● Reading passage:

Canada offers a great variety of public and private schools that are open to anyone regardless of their citizenship. However, some expenses may be involved.
In Canada, children between the ages of 2–3 and 4–5 can attend nursery schools (daycares) that are not mandatory. Options for child care are varied, ranging from nannies, daycare centres, and home daycares.
In most provinces and territories, children can be registered for kindergarten when they are 5 years of age on December 31 in a school year. Kindergarten is a preschool where children are prepared to study at school. Usually, they have one year in kindergarten before Grade 1 of elementary school. Attendance at kindergarten is required in the majority of Canadian regions except for the Prairie provinces. Full-day kindergarten is not mandatory — you can choose to send your child part-time.
Children may attend kindergarten in local elementary schools that can be public or private. There are various types of organizations offering preschool education in Canada, including the following:
- Co-operative schools are non-profit schools where parents work voluntarily as teachers’ aides alongside professional teachers
- Church-affiliated schools are usually attached to religious organizations and may include religious education
- Private schools are for-profit organizations and are usually expensive
- Local public schools offer free education
Children of all permanent residents of Canada, either Canadian- or foreign-born, have the right to attend kindergarten in a public elementary school for free. Kindergarten registration usually begins in January or February for the following September.
To register your child, you should submit these documents:
- Your child’s birth certificate
- Immigration documents or proof of Canadian citizenship for both you and your child
- Your child’s immunization record
- Proof of your residence address (a purchase or rental agreement, your current year property tax receipt or current month rental receipt)
Many preschools are private and charge between C$450 and C$1,300 a month or between C$5,400 and C$16,200 a year. Early education in Ontario and British Columbia is more expensive, and in Manitoba, Prince Edward Island, and Quebec, it is rather affordable.
Costs of child care services can vary depending on the city. Montreal is one of the most affordable Canadian cities to raise children: in this city, child-care services cost 10 times less on average compared to Toronto and other major cities in Canada. For instance, the average monthly cost of raising a child in Montreal stands at C$175, at C$650 in Winnipeg, and at C$740 in Charlottetown (Prince Edward Island), while in Toronto this figure amounts to C$1,675. Quebec is more affordable because it has a universal child-care program that has been effective for more than 20 years.

Stored data entries:
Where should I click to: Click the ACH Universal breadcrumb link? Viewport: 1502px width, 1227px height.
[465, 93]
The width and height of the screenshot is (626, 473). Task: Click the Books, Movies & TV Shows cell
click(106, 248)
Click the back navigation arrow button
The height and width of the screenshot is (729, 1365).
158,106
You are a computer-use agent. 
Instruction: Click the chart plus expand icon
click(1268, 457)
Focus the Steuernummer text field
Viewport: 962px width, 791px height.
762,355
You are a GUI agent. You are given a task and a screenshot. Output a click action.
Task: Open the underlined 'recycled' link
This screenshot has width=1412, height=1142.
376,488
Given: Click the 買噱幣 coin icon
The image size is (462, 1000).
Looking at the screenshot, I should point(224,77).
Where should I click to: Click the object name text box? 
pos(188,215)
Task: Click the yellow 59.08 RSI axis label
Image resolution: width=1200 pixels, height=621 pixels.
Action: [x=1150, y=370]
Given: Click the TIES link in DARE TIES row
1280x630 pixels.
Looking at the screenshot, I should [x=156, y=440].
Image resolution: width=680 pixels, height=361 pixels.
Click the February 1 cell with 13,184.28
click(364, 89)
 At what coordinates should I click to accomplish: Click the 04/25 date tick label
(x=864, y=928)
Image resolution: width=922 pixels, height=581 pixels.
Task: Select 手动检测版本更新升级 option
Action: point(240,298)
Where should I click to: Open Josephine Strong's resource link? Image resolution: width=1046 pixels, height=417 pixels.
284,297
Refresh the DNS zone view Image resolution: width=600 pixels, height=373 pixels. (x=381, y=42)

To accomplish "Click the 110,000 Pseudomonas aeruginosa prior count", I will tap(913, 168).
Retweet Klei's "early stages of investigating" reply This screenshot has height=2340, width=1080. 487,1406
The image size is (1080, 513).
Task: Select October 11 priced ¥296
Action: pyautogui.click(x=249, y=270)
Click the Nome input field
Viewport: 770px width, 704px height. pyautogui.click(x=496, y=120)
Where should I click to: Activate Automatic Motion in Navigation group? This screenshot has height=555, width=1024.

● Problem A: In the passage on Canadian preschool education, in which months does kindergarten registration usually begin?
● Problem B: Carry on the passage on Canadian preschool education from its final sentence.
The records are separate material, unrelated to the passage on Canadian preschool education.

● Exercise answer A: January or February, for the following September.

● Exercise answer B:
If your child attends kindergarten in the public elementary school, there are normally no fees. However, you may need to pay for school supplies, lunches, and trips.
Activities and Schedule
Children in Canadian kindergartens are prepared to study in elementary school and receive basic skills related to literacy, numeracy, socialization, and creativity. In kindergarten, children acquire the following skills:
- Early literacy and numeracy: learning to write, doing basic math, learning to think critically
- Citizenship and identity: developing as a citizen, through a sense of personal connectedness to their class and school
- Environment and community awareness: understanding their connections as part of a community and the natural world
- Personal and social responsibility: learning to think for themselves, assessing the consequences of their actions, understanding their feelings and those around them, respecting differences in others
- Physical skills: playing and developing motor skills
- Creative expression and creative thinking
Main activities include reading, math lessons, handwriting, and playing to learn. Children also have outdoor and rest time.
A full-day kindergarten can start as early as 7:30 AM and may be open until 6:00 PM. Kindergartens operate from Monday to Friday, from September to June. There are also kindergarten summer camps in July and August.
The next steps of education after kindergarten are elementary and secondary schools. Schools in Canada can be public, private or independent, English or French:
- Public schools are free government-financed organizations
- Private schools are paid for-profit organizations that do not receive public funding. Some of them are religious-based, and they can be day schools or boarding schools, coed, boys or girls schools
- Independent schools are private schools that are accountable to a board of governors or trustees
- English or French schools: education can be offered in English or French across the country, even in areas where one language is more commonly spoken than the other. In Quebec, the children of immigrants are typically required to attend public schools in French. However, private schooling options in English may be available
It takes 12 years (11 in Quebec) for children to receive elementary and secondary education in Canada. School education includes two or three levels:
- Elementary (primary) school normally runs from grades 1 to 6 (or from 1 to 3 if there is a middle school). In most provinces and territories, it also includes kindergarten. In Ontario, elementary schools include 2 years of kindergarten — Junior Kindergarten (JK) and Senior Kindergarten (SK)
- Middle school (junior high school) is offered in most provinces. Middle school typically runs from grades 6–7 to 8–9 (age 12–15). In Ontario, it normally only includes grades 7 and 8
- Secondary school (high school) normally runs from grades 9–10 to 11–12. It ends in grade 12 in all provinces except Quebec where after grade 11 students proceed to a pre-college program such as CEGEP (Collège d’enseignement général et professionnel)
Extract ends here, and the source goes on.